◆ Exercise prompt ◆
Every line below that mentions the word "agent" should be copied out.

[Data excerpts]
= = =

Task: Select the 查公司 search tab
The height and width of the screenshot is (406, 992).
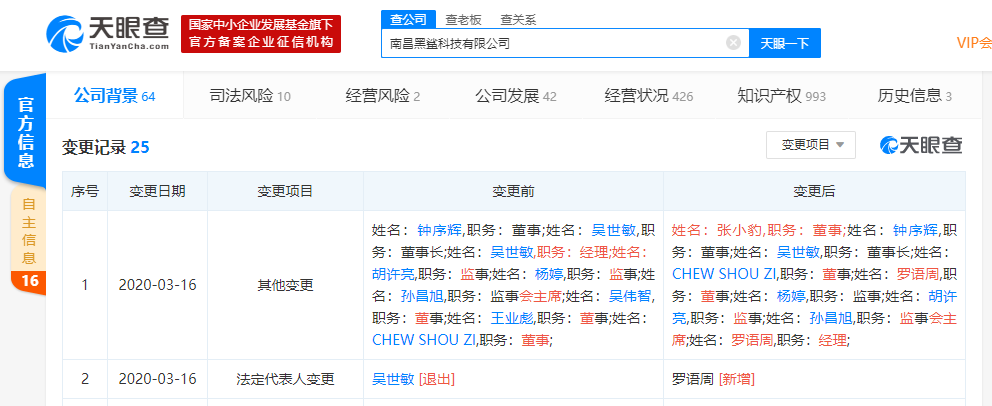Action: click(x=408, y=18)
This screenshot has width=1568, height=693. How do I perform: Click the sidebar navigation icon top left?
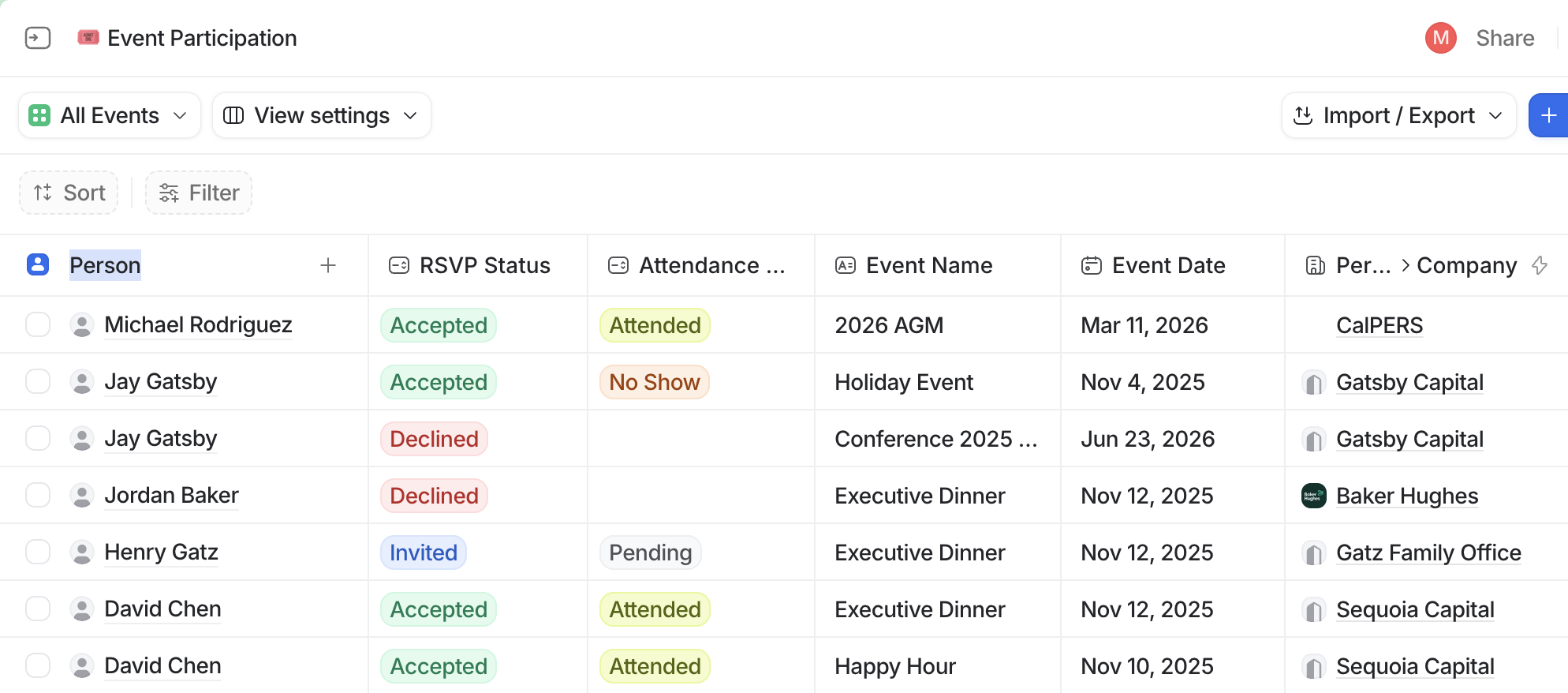tap(38, 37)
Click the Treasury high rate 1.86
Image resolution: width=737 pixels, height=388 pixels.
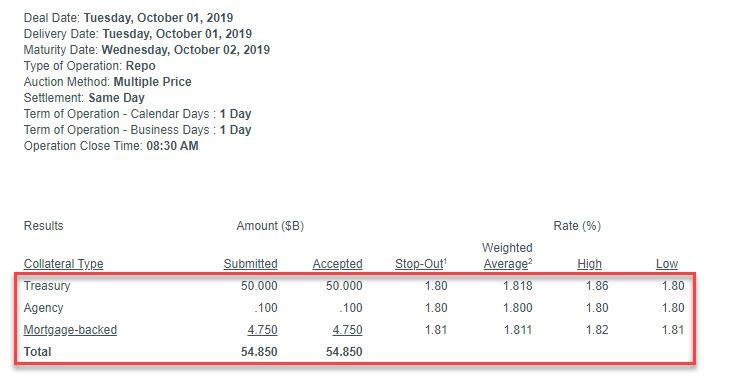597,286
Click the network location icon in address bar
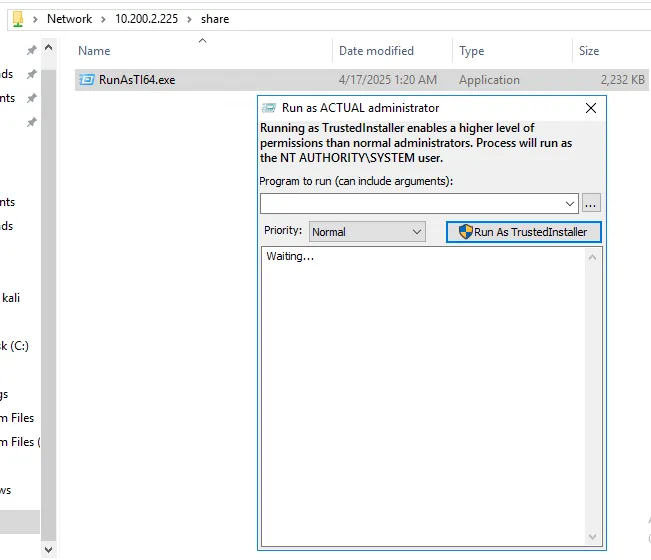651x560 pixels. click(x=18, y=18)
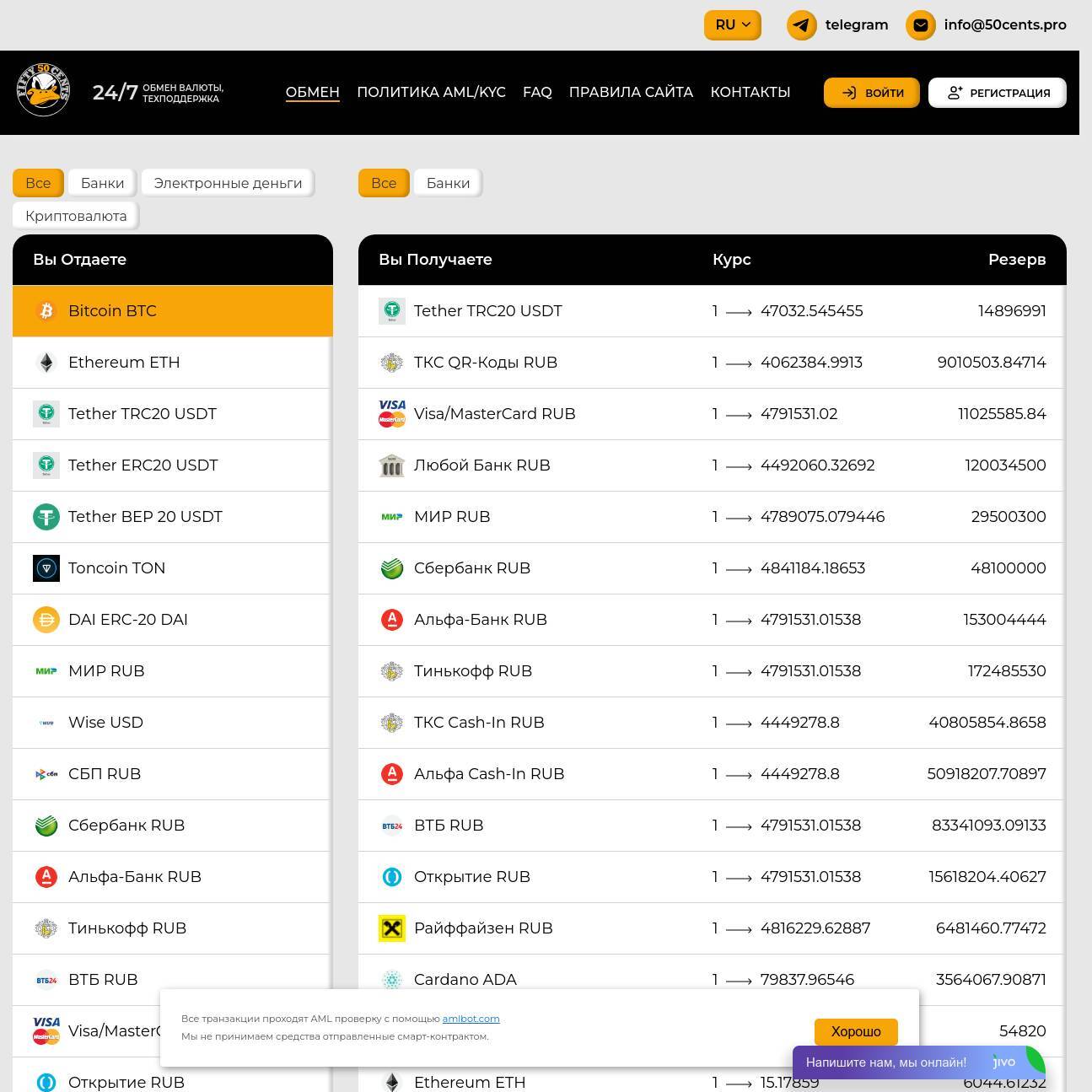
Task: Select the Bitcoin BTC icon in give list
Action: pos(46,311)
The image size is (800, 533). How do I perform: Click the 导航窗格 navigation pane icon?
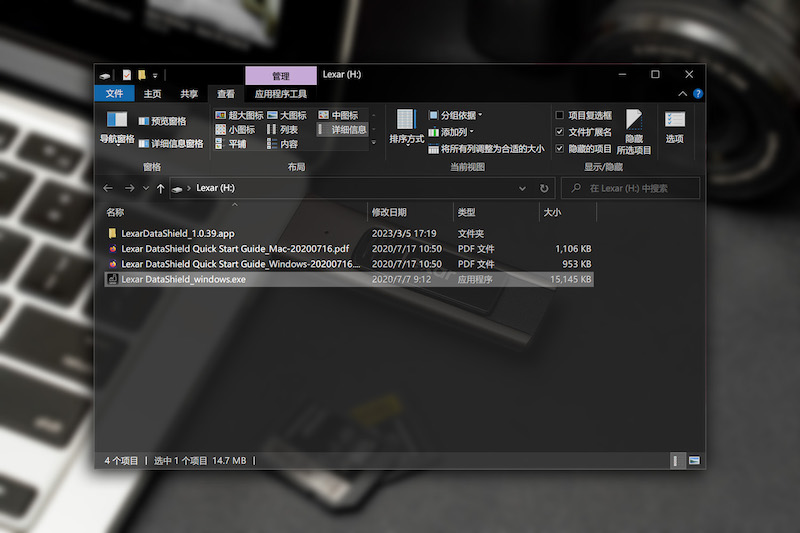coord(116,127)
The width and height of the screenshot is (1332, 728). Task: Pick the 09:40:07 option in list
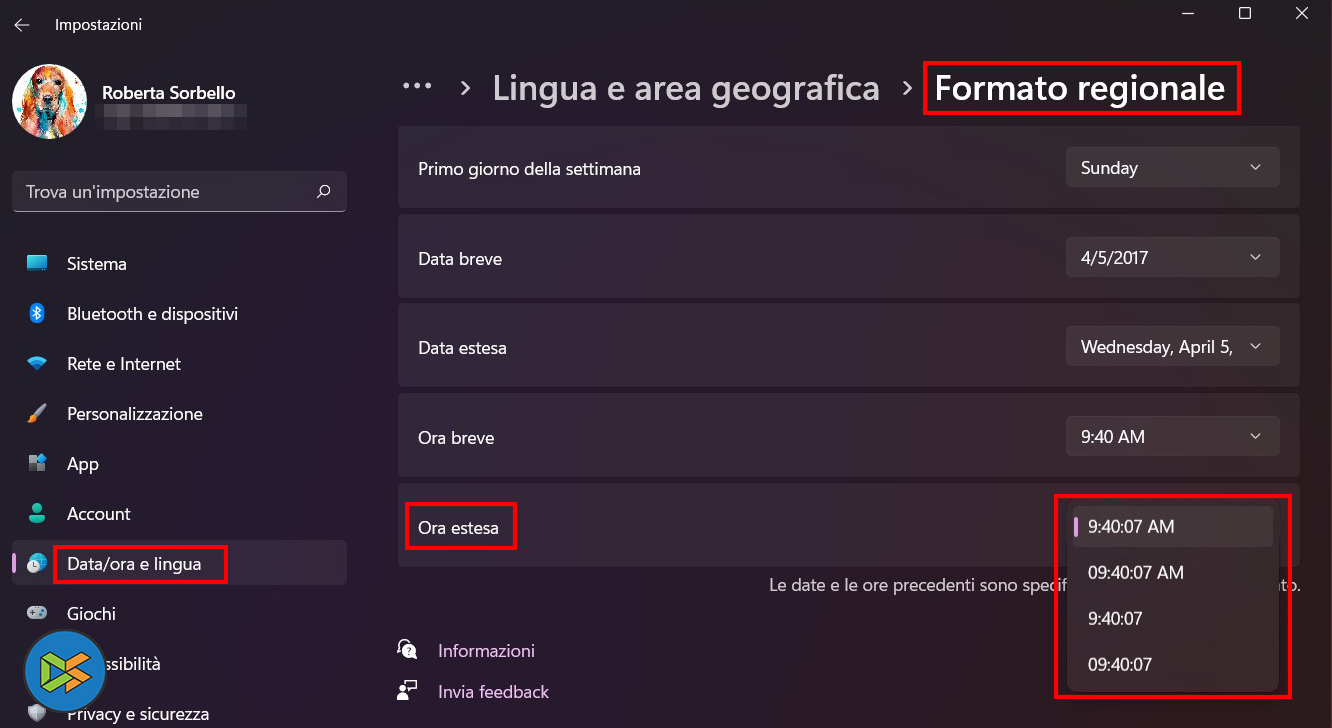click(1119, 665)
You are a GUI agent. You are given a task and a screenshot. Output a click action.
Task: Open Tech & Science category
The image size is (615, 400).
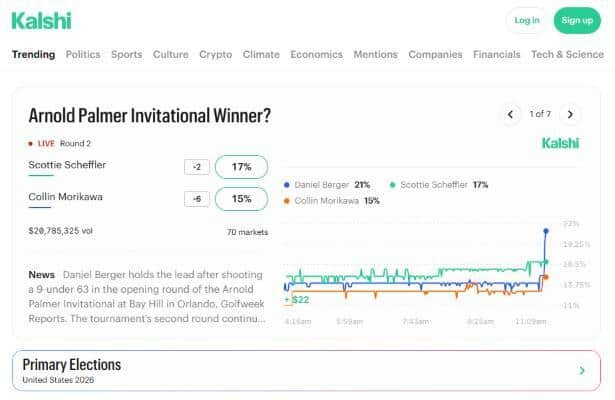point(567,55)
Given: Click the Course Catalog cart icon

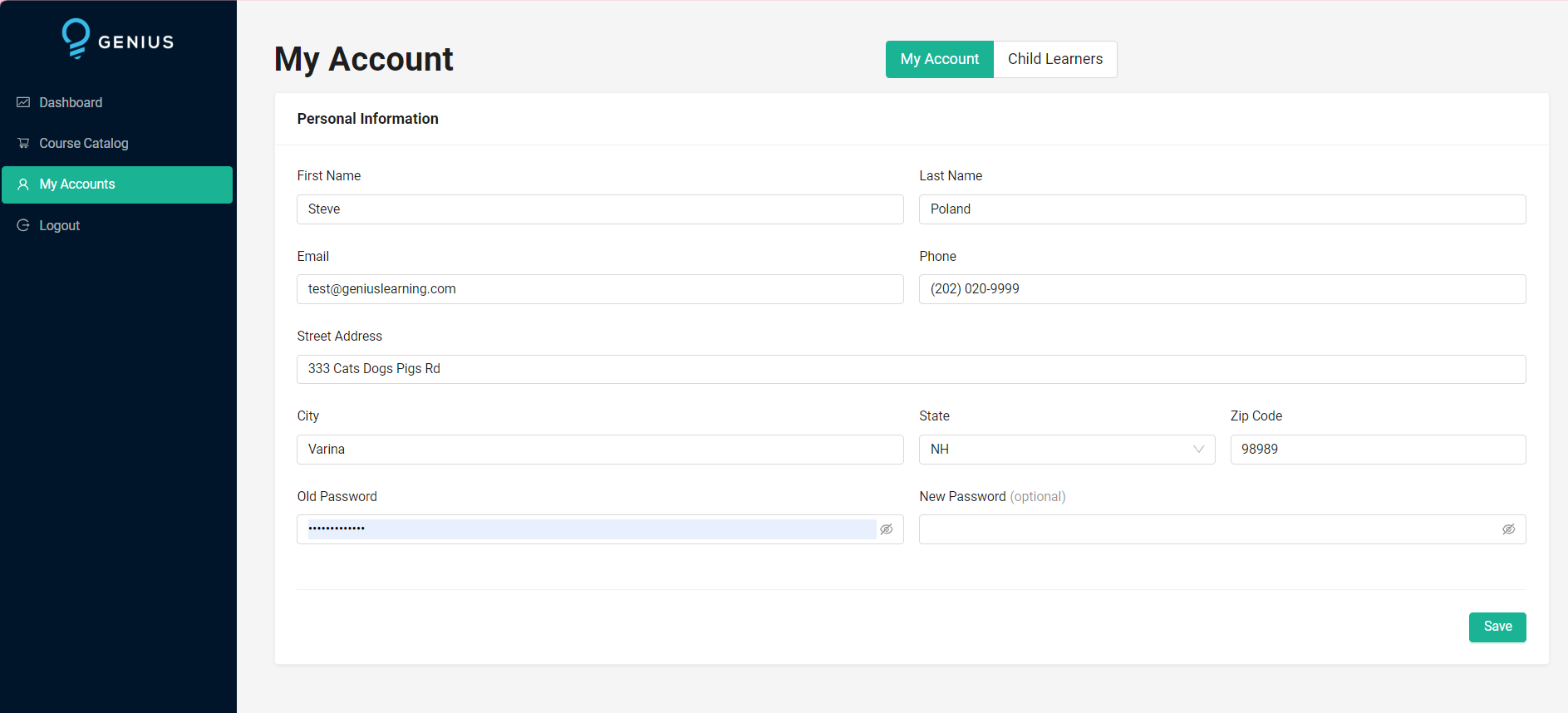Looking at the screenshot, I should 23,143.
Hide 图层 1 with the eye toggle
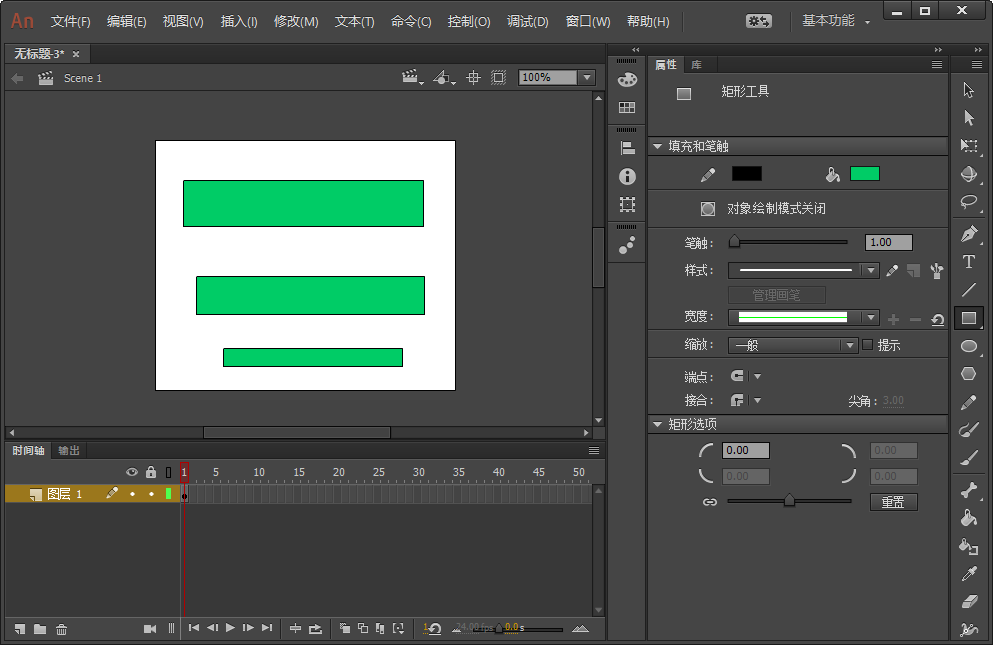The width and height of the screenshot is (993, 645). tap(131, 493)
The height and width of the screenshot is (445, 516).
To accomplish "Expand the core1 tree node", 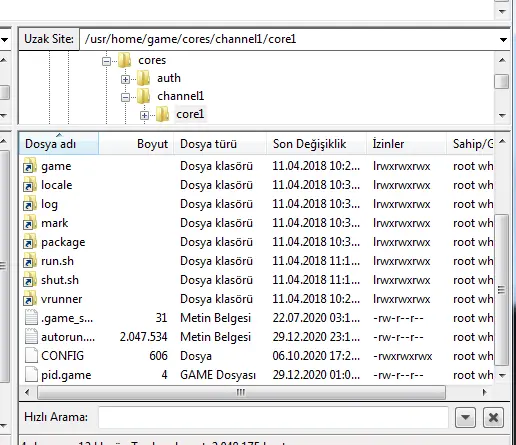I will [144, 115].
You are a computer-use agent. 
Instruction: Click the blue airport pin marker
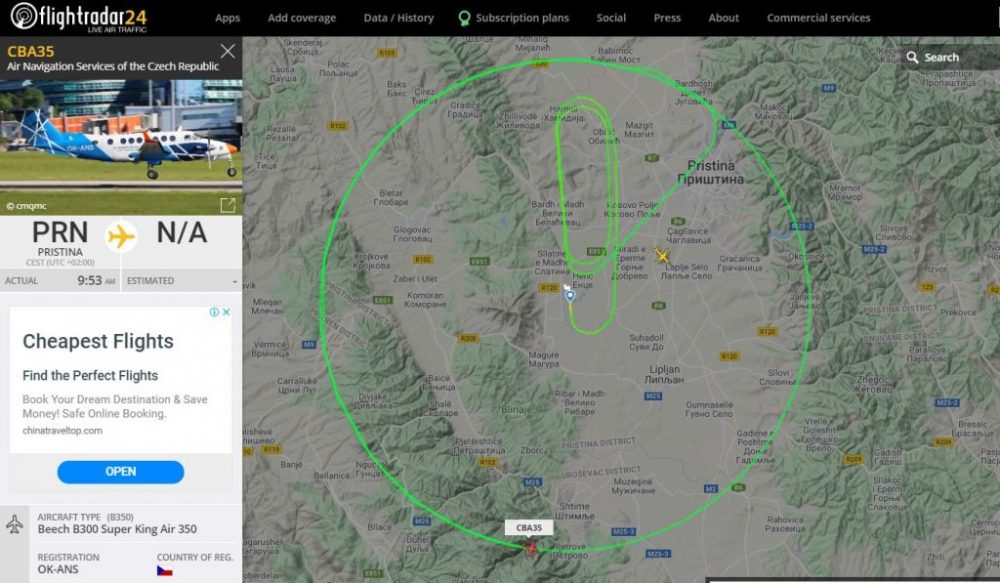[570, 296]
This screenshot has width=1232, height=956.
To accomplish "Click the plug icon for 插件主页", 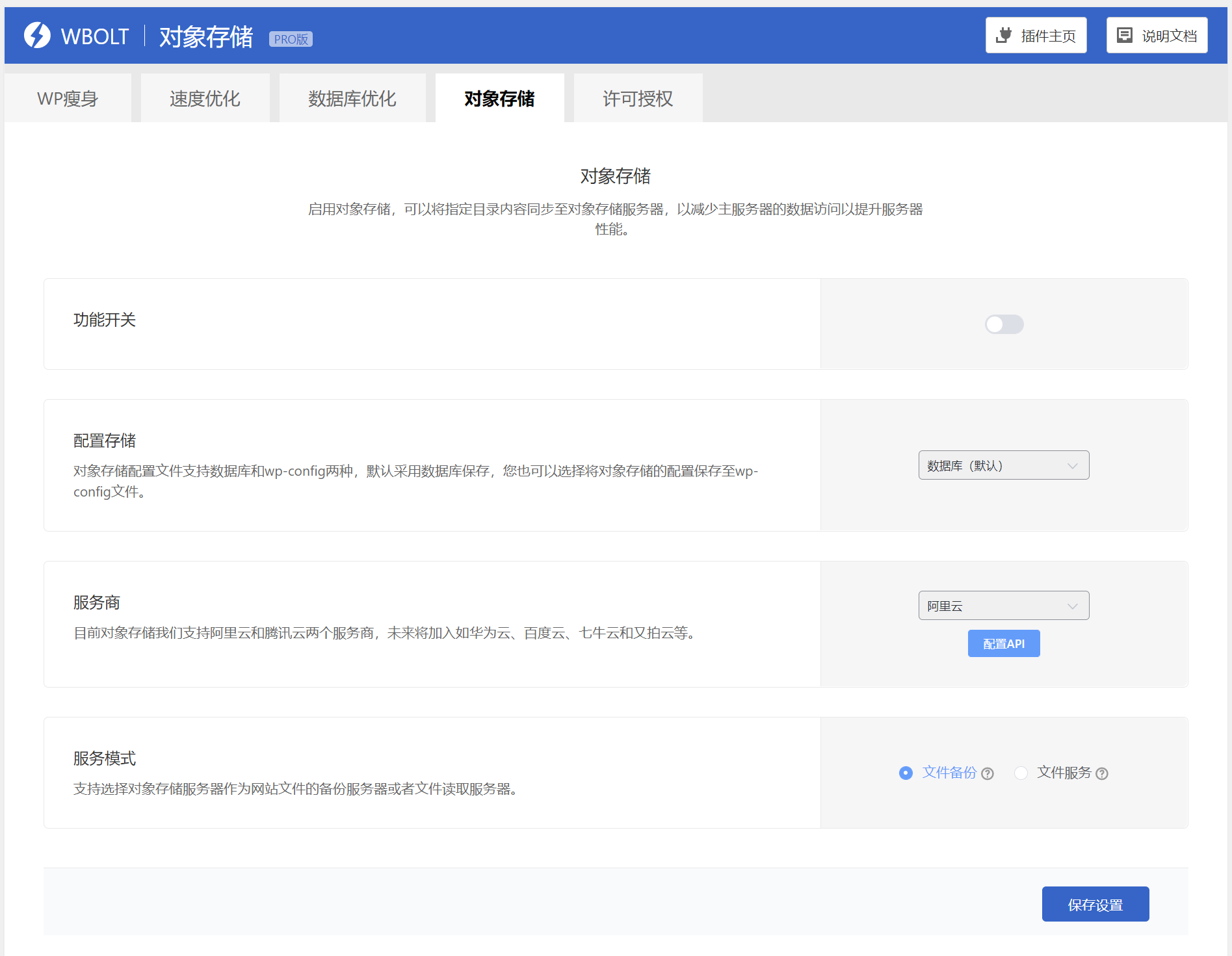I will click(x=1004, y=35).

= = =

◆ Your response ◆
You are a GUI agent. You are given a task and a screenshot. Output a click action.
You are a computer-use agent. 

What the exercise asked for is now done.